Difference between revisions of "Part:BBa K2003012:Design"

Revision as of 12:13, 16 October 2016

Inducible Green Fluorescent Protein UnaG+Flexible Linker

Design Notes

NOTE THAT THE PART HAS RFC25 PREFIX AND SUFFIX!
In the original paper (Kumagai et al., 2013) the authors obtained the UnaG sequence from a cDNA library of unagi eel muscle. Since we lack the budget to go fishing in Japan, we ordered the nucleotide sequence from IDT. This not only gave the possibility to address codon bias, but through synonymous base substitutions to eliminate all restriction sites as per the iGEM BioBrick guidelines. An exception is an NsiI site in the N-terminal 6xHis tag, but a BioBrick without it was also made. In addition to the affinity tag, the original sequence was also modified to include C-terminal flexible linker (GSG)₂ in case the protein would be part of a fusion construct. By default a double TAA stop-codon is present right before this flexible linker, which prevents it from expressing and thus potentially affecting protein function. This does not interfere with 3A assembly, but a variant of the BioBrick without the flexible linker also exists.
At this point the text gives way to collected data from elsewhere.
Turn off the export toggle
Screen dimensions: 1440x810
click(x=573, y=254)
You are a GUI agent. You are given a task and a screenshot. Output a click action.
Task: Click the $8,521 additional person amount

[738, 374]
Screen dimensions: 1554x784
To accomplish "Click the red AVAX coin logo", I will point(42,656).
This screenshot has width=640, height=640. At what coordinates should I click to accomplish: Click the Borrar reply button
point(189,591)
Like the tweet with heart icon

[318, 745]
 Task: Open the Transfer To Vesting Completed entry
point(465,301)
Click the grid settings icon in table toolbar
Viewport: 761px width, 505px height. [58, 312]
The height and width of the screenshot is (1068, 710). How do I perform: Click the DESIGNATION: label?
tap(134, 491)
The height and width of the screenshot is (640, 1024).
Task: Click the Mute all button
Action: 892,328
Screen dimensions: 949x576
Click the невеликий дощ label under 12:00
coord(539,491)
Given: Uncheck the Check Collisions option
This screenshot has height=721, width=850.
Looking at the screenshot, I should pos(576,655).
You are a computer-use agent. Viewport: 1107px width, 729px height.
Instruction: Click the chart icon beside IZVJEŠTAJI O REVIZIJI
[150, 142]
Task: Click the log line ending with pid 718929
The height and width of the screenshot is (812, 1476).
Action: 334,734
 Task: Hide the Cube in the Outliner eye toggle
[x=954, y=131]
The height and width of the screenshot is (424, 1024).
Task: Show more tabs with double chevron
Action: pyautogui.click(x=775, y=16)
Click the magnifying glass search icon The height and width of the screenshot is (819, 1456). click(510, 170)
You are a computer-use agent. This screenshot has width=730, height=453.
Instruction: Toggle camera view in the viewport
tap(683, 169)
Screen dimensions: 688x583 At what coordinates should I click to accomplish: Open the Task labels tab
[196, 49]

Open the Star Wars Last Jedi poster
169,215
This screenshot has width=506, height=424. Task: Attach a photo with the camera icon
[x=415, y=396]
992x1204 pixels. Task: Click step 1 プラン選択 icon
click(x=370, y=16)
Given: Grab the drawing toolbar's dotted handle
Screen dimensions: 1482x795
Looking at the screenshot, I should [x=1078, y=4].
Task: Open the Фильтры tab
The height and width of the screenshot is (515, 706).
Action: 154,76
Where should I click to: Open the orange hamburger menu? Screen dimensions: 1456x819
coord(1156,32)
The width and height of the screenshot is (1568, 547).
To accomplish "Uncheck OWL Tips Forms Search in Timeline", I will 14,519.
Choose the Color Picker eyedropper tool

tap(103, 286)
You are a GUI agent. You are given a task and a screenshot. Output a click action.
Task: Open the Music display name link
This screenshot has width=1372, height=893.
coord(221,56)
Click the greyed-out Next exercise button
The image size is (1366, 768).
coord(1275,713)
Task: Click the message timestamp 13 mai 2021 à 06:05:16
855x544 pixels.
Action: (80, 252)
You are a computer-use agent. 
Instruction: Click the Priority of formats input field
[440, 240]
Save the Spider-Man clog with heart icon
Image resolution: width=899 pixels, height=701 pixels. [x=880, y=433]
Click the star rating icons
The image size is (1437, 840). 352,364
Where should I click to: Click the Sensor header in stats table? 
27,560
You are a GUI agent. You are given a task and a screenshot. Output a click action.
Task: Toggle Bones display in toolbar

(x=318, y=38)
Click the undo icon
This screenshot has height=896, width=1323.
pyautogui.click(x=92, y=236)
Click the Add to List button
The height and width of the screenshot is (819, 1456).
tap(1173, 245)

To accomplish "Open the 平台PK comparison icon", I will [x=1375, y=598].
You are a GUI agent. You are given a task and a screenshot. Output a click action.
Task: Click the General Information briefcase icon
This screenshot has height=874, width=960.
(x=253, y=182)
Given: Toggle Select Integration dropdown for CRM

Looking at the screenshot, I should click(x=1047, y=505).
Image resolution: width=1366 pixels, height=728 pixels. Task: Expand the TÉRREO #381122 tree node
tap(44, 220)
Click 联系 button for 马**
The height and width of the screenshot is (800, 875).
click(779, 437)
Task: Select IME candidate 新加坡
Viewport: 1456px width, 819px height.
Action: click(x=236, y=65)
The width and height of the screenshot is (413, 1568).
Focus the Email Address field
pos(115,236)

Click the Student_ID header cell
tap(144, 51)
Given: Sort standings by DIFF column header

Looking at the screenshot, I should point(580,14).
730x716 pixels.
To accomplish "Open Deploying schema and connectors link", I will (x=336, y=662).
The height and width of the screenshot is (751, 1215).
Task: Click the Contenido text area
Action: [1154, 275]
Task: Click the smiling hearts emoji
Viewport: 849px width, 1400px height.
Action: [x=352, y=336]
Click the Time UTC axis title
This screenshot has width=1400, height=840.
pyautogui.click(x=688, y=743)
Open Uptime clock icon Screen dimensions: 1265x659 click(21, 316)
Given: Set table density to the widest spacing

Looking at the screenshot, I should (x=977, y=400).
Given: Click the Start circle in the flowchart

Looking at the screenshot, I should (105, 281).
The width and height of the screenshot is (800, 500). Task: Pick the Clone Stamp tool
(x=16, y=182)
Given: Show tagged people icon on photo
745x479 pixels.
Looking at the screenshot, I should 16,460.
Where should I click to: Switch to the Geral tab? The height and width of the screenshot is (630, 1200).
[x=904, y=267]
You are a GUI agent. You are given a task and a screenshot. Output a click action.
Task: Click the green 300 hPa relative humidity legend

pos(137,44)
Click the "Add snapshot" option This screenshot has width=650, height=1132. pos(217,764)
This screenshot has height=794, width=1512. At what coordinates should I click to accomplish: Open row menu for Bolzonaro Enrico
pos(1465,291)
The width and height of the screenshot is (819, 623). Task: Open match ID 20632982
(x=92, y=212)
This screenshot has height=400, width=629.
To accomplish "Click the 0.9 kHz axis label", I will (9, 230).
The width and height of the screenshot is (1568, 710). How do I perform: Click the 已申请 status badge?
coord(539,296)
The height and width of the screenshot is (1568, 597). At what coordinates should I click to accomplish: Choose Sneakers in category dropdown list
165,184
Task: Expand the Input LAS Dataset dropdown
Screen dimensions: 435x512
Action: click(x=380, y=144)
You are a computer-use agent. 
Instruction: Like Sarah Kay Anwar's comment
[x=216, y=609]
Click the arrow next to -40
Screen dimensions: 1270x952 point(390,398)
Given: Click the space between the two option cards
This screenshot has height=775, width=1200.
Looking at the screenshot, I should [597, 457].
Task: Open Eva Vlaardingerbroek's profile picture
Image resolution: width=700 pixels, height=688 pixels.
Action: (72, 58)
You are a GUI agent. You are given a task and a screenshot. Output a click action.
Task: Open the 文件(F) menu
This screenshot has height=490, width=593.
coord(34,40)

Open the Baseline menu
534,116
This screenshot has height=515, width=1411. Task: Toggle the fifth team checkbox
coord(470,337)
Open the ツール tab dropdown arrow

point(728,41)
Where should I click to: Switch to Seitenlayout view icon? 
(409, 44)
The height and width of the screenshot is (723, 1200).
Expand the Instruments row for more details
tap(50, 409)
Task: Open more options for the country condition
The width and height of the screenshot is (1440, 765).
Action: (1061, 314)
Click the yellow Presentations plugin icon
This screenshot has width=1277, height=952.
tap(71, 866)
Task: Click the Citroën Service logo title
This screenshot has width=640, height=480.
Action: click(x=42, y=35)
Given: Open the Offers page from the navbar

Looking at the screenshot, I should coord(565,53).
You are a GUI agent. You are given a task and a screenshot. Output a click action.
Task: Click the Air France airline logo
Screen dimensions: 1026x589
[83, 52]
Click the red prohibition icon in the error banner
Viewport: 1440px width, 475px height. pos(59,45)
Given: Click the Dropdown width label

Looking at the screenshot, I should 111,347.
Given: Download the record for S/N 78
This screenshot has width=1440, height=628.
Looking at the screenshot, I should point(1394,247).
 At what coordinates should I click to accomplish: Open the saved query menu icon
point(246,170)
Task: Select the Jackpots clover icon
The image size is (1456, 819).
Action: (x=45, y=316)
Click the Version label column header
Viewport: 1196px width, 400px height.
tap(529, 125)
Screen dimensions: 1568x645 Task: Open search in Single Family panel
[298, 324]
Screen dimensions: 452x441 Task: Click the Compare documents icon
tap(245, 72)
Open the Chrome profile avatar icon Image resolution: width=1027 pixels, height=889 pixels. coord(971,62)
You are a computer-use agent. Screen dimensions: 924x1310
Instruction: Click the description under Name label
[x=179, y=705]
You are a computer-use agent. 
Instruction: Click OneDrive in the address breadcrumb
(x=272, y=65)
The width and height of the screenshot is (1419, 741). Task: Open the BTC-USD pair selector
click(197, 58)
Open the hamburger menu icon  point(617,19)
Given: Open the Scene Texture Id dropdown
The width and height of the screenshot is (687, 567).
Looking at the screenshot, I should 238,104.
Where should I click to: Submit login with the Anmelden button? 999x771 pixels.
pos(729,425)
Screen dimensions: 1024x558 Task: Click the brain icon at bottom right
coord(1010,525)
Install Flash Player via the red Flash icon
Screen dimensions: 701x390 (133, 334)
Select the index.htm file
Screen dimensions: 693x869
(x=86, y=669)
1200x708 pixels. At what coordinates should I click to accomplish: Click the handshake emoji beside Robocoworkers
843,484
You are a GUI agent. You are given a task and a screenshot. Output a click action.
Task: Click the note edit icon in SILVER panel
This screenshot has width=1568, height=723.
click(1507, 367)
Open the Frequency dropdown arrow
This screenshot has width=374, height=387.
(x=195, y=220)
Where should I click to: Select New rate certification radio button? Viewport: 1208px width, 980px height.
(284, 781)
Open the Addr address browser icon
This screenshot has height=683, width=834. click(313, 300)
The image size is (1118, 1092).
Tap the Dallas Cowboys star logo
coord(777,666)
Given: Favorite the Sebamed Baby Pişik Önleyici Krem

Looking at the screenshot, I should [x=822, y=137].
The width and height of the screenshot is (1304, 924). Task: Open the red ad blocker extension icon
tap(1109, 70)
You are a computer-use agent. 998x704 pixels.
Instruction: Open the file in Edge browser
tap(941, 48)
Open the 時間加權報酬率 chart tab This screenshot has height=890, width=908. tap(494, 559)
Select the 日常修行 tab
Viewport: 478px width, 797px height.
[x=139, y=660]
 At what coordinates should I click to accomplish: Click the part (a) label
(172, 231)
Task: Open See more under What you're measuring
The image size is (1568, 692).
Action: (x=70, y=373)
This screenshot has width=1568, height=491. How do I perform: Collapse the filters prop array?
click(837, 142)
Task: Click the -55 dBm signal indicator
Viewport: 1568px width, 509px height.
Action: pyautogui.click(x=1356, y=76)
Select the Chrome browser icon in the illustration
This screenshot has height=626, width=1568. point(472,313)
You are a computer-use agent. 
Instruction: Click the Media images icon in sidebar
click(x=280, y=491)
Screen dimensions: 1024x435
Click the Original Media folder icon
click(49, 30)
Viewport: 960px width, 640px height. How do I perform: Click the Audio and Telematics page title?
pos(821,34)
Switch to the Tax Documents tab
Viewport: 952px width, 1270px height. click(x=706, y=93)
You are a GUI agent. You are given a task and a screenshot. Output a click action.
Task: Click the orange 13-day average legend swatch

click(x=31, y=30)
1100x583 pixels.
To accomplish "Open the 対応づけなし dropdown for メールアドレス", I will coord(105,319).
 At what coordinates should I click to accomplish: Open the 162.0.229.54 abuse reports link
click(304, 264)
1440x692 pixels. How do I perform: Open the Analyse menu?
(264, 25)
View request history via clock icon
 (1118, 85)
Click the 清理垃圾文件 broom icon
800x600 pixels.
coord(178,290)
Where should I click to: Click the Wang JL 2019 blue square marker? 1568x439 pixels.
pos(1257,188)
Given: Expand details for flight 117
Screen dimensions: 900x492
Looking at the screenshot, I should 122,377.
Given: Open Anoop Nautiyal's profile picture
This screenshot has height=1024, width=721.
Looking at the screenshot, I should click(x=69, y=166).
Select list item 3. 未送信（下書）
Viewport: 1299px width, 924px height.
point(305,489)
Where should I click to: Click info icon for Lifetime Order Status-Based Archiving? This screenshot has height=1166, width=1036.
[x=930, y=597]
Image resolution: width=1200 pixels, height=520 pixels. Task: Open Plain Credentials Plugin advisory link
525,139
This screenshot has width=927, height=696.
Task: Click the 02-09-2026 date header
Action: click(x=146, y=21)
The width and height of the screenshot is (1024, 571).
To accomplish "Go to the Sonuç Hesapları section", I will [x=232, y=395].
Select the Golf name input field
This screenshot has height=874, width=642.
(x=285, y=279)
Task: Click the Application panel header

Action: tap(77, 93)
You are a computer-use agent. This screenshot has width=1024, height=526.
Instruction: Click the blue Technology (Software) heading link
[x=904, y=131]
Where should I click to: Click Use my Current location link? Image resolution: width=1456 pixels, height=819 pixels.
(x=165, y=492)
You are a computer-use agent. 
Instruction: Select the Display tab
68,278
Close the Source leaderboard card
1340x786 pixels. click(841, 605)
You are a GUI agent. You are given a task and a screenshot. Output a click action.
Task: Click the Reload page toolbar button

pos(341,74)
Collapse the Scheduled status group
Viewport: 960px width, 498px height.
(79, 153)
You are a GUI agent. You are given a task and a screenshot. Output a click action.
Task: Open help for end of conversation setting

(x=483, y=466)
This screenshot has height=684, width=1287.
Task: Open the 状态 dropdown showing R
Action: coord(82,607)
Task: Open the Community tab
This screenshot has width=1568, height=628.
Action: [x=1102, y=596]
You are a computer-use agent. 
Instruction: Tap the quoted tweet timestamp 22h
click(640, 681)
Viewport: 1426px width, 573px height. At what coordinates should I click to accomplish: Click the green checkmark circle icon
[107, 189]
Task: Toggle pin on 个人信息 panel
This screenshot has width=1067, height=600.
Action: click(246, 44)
The original UnaG sequence was ordered from IDT with a 6xhistidine tag on the 5' end and a flexible linker on the 3' end. However, the first two codons before the flexible linker were stop codons, meaning that the default UnaG does not translate the flexible linker. The histidine tag and the stop codons were removed from the sequence by PCR, resulting in a UnaG sequence without the histidine tag and with the flexible linker.

Source

Synthesized by PCR mutagenesis with UnaG BioBrick BBa_K2003011 as template.

References

Kumagai, A., Ando, R., Miyatake, H., Greimel, P., Kobayashi, T., Hirabayashi, Y., Shimogori, T., and Miyawaki, A. (2013).
A Bilirubin-Inducible Fluorescent Protein from Eel Muscle. Cell 153, 1602–1611.